Idioma original: inglésTítulo original: The Ambassadors
Año de publicación: 1903
Valoración: aburrida
Habrá quien se lleve las manos a la cabeza: ¡aburrido Henry James! ¡Herejía! ¡Anatema! ¡Anacoluto! Y yo contesto: no, Henry James no: sus novelas cortas (de las que hemos reseñado ya unas cuantas) son magníficas. Mi favorita sigue siendo Los papeles de Aspern, que en cambio no he reseñado. Pero en cambio sus novelas largas (Washington Square y esta, Los embajadores) no las aguanto. Si he terminado esta novela es porque existe ULAD y quería poder reseñar esta novela con criterio.
Algo que me tranquiliza, en esta herejía mía, es que no estoy solo: ya E. M. Forster (que como crítico literario no era manco precisamente. Después de alabar la depurada técnica de James y su capacidad para crear un universo de personajes, Forster dice:
The pattern has woven itself with modulation and reservations Anatole France will never attain. Woven itself wonderfully. But at what sacrifice! So enormous is the sacrifice that many readers cannot get interested in James, although they can follow what he says (his difficulty has been much exaggerated), and can appreciate his effects. They cannot grant his premise, which is that most of human life has to disappear before he can do us a novel.
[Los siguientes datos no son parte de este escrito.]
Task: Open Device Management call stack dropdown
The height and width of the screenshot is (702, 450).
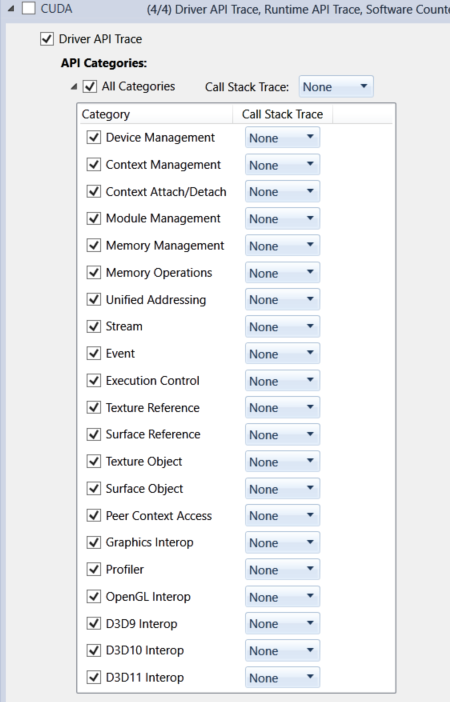Action: 282,137
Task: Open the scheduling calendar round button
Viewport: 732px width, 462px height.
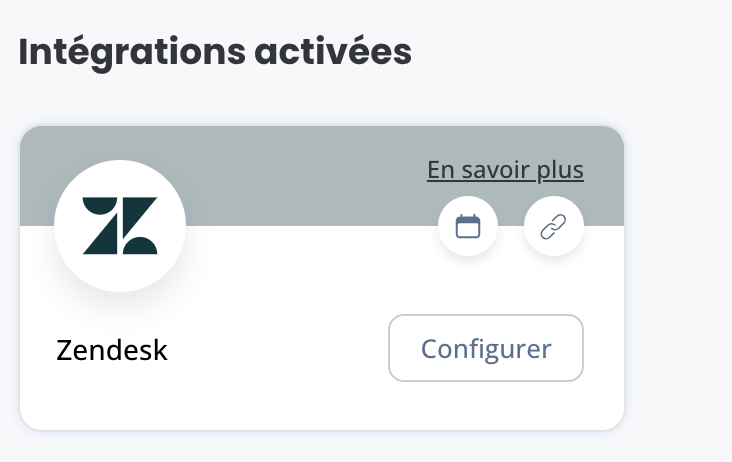Action: click(x=468, y=226)
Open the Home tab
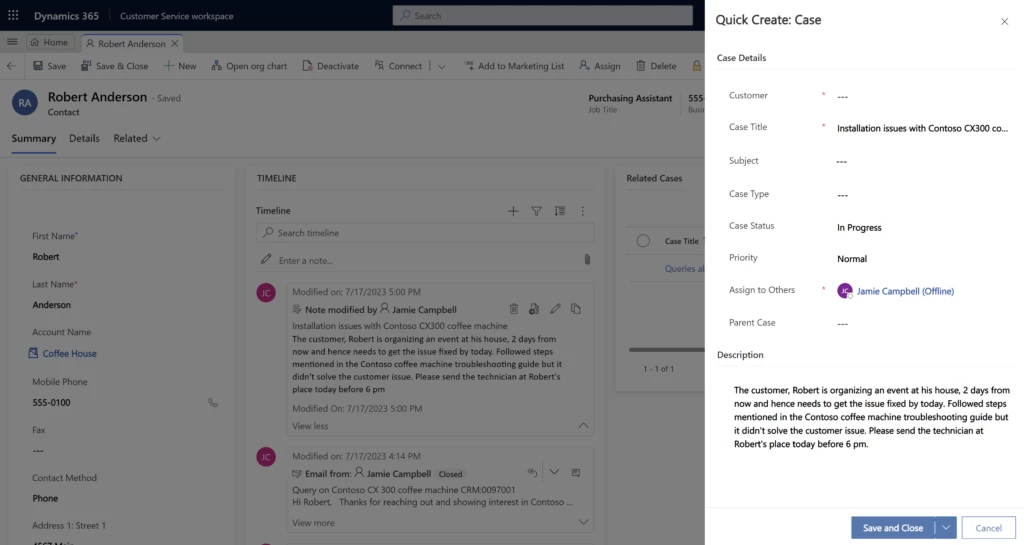 49,43
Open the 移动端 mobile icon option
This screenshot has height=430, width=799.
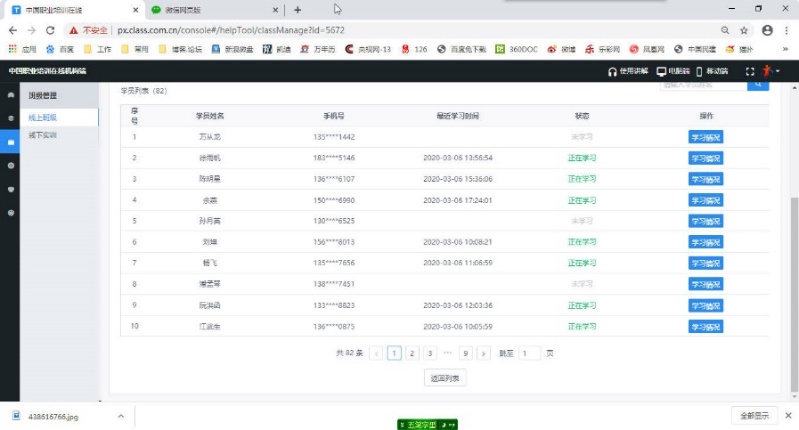pos(699,71)
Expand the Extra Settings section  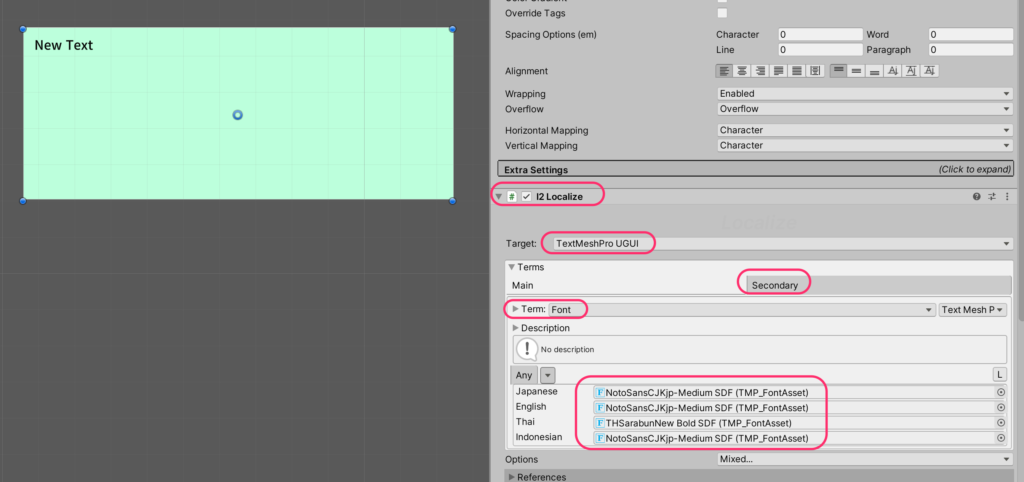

[La trama se ha tejido con una modulación y una cautela que Anatole France nunca alcanzará. Se ha tejido maravillosamente. ¡Pero a cambio de qué sacrificio! Es tan enorme el sacrificio que muchos lectores no se interesan por James, aunque puedan seguir lo que dice (su dificultad ha sido muy exagerada), y pueden apreciar sus efectos. No pueden compartir su premisa, que es que toda la vida humana tiene que desaparecer antes de que él nos ofrezca una novela]
Casi no necesitaría escribir nada más en esta reseña, porque esta es exactamente mi impresión. No hay ninguna duda de que James es un maestro de la técnica: Los embajadores es, por ejemplo, un modelo de focalización selectiva, ya que el narrador siempre habla desde el punto de vista de un único personaje, el "embajador" Strether, cuya misión es conseguir que el joven Chad Newsome abandone los placeres parisinos y vuelva a Woollett, Massachusetts, a ocuparse los asuntos de la familia. No hay duda, tampoco, de que James crea una red complejísima de interrelaciones sentimentales entre sus personajes (todos "maravillosos", todos "encantadores").
Lo que pasa es que son 400 páginas (repito: 400 páginas) de sutilezas sentimentales, medias palabras, sobrentendidos, malentendidos. diálogos con un nivel de abstracción y conceptualización que resultan artificiales y pesados. Sin vida, como diría Forster. Hay novelistas que tienen una capacidad casi sobrehumana de disección del alma humana, una sensibilidad mayor que el común de los mortales; pero en James yo veo más bien un barroquismo de los sentimientos, un ejercicio estético que interesa más al autor que lo crea que a los posibles lectores, y por supuesto a los propios personajes que viven 400 páginas (¿he dicho ya que son 400 páginas?) en un ir y venir de atracciones, rechazos, indecisiones y cambios de opinión capaces de volver loco a cualquier ser humano. Pero ellos no son seres humanos: son "mavarillosos", son "encantadores".
Quizás el aspecto más atractivo de la novela (pero es un aspecto muy marginal) es la resistencia de Strether a revelar cuál es el producto -un producto pequeño, insignificante, probablemente vulgar- que está en el origen de la riqueza de la familia Newsome. Se han hecho muchas hipótesis: cerillas, palillos, botones... Pero la respuesta nunca la sabremos.
Es una pena que este pequeño "McGuffin" solo aparezca al principio y al final de la novela, y lo que haya en medio sean 400 páginas (¿he dicho ya que son 400 páginas?) de sutilezas sentimentales.